実験例６コドン最適化アポクライティン-IIタンパク質の大腸菌での発現
コドン最適化アポクライティン-IIタンパク質（以下「hCLII」と言うことがある。）を、大腸菌において発現させるため、実施例２で作製した組換えプラスミドpiP-H-hCLIIを用いた。常法により大腸菌WA802株に導入し、得られた形質転換株をアンピシリン（50μg／ml）を含有する10mlのLB液体培地（水1リットルあたり、バクトトリプトン10g、イーストイクストラクト5g、塩化ナトリウム5g、pH7.2）に植菌し、30℃で18時間培養を行った。次いで、その培養物を新たなLB液体培地400ml x 5本（総量2L）に添加して30℃で18時間培養を行った。培養後、菌体を遠心回収（5,000rpm、5分）し、集菌された培養菌体をタンパク質抽出の出発材料とした。

実験例７培養菌体からのコドン最適化アポクライティン-IIタンパク質の抽出および精製
集菌した培養菌体を200mlの50mM Tris-HCl（pH7.6）で懸濁し、氷冷下で超音波破砕処理（ブランソン社製、Sonifier model cycle 250）を3分間、3回行い、その菌体破砕液を10,000 rpm（12,000×g）で4 ℃、20分間遠心した。得られた可溶性画分を、50mM Tris-HCl（pH7.6）で平衡化したニッケルキレートカラム（アマシャムバイオサイエンス社、カラムサイズ：直径2.5×6.5cm）に供しコドン最適化アポクライティン-IIタンパク質を吸着させた。500mlの50mM Tris-HCl（pH7.6）で洗浄後、0.1Mイミダゾール（和光純薬工業社製）によりコドン最適化アポクライティン-IIタンパク質を溶出した。

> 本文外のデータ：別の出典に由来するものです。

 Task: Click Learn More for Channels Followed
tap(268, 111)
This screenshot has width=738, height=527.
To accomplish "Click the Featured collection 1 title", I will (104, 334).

精製蛋白質濃度を、ウシ血清アルブミン（ピアス社製）を標品としてBradford法にもとづく市販のキット（バイオラッド社製）を用いて決定したところ、2Lの培養菌体より45.7mgのコドン最適化アポクライティン-IIタンパク質を得た。SDS-PAGE分析の結果、純度は95％以上であった。

実験例８発光活性の測定
精製過程における、コドン最適化アポクライティン-IIタンパク質を構成成分とするクライティン-IIの発光測定は、10 mM EDTA を含む30mM Tris−HCl（ｐＨ7.6）990 μlに2-メルカプトエタノール(1μl)、エタノールに溶解した基質セレンテラジン（1μg／μl）を混合した後、ヒト型アポクライティン-II溶液10μlを添加し、氷上(4℃)で2時間放置した。再生ヒト型クライティン-II溶液10μlへ、50mMカルシウム溶液を100μl加えることにより発光反応を開始させた。発光活性は、発光測定装置（アトー社製：ＡＢ2200）で、10秒間での発光測定し、最大発光強度を相対発光値で示した（表４）。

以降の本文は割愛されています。